Maxim Transfiguration
As guiding design principles go, it’s hard to beat Vitruvius. In his treatise on architecture, Vitruvius stated three qualities of good architecture:
Firmatis
Utilitas
Venustatis
Usually translated as:
Durability
Utility
Beauty
Often conveyed as:
Commodity
Utility
Delight
I’m not sure when “Beauty” became “Delight” but there is something more personal or emotional about the word “delight” isn’t there?

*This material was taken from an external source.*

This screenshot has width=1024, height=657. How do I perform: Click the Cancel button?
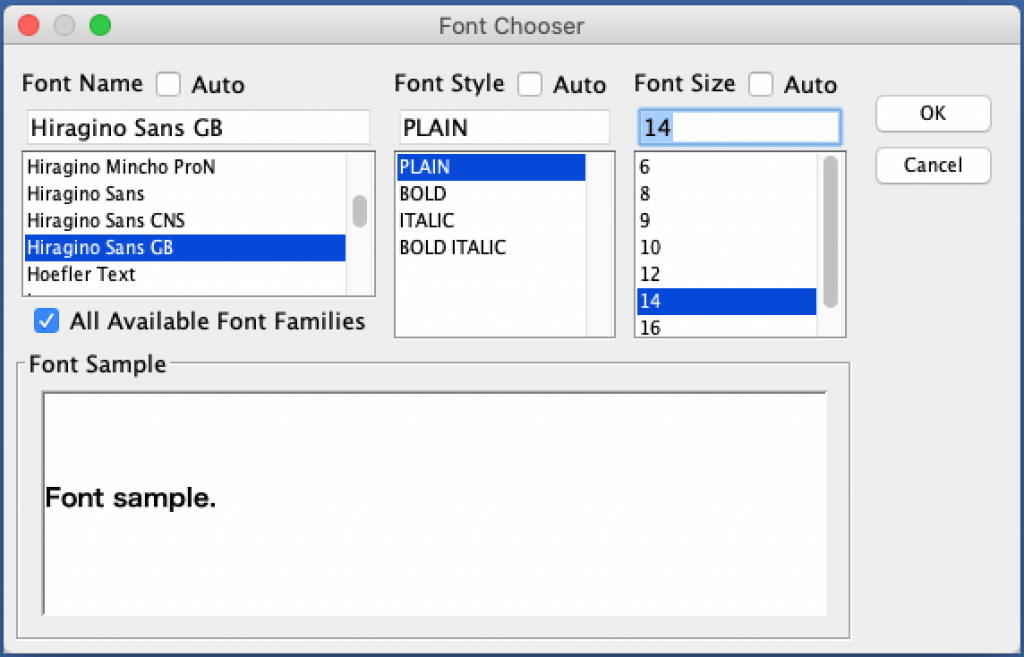pyautogui.click(x=932, y=166)
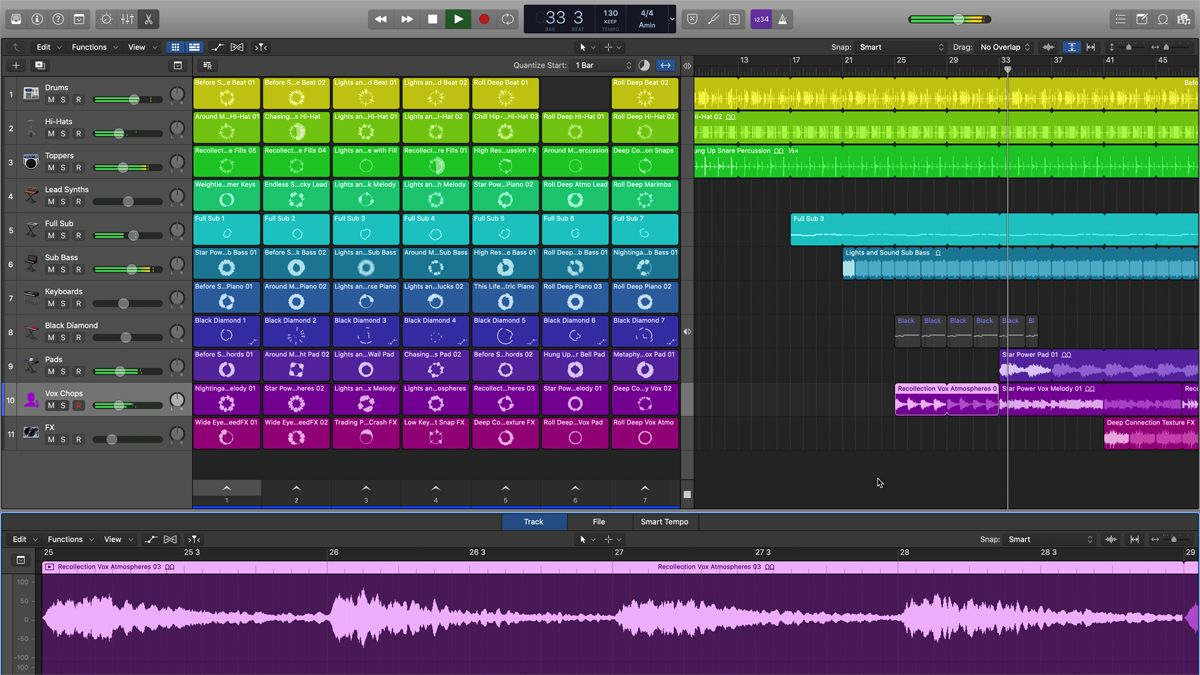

Maybe because it doesn’t sound as serious or portentous as “beauty”. As a designer whose work is compelled by usability (what’s the point of a functionality or a feature if no one can figure out how to use it), I like to think of it as:
Useful
Usable
Delightful
But that's because I like the cadence of it.
But maybe it should be:
Durable
Usable
Delightful
After all, if something has utility, it should have inherent commodity and value but that doesn’t make it durable. Additionally I prefer the adjective form rather than the noun (eg. "Delightful" versus "Delight"). In software we say a finicky program that fails often “is brittle” or that it “breaks easily". If a solution is too customized and can’t be reproduced on a larger scale it isn’t "scalable" because we're in the business of manufacturing and reproducibility which architecture and Vitruvius wouldn't consider. Perhaps good software, like good industrial design should really be:
Durable
Scalable
Usable
Delightful
I like that. It may seem crass and wordy compared to:
Commodity
Utility
Delight
Which itself is a distillation of the original:
Firmatis
Utilitas
Venustatis
But hey,
Que sera sera
Whatever shall be, shall be, right?
It’s the spirit of it that counts, because that’s where the truth lies. Like they say:
In vino verdi, in aqua sante
In wine, truth, in water, health
Put another way, a drunken man’s words, are a sober man’s thoughts.
Or as Caesar put it:
Veni, vidi, vici
I came, I saw, I conquered.
Then again as Dizzy Gillespie said of Louis Armstrong:
No he. No me.
You get it. I don’t have to explain it to you et cetera et cetera, and so on and so on, blah, blah, blah, yadda yadda yadda.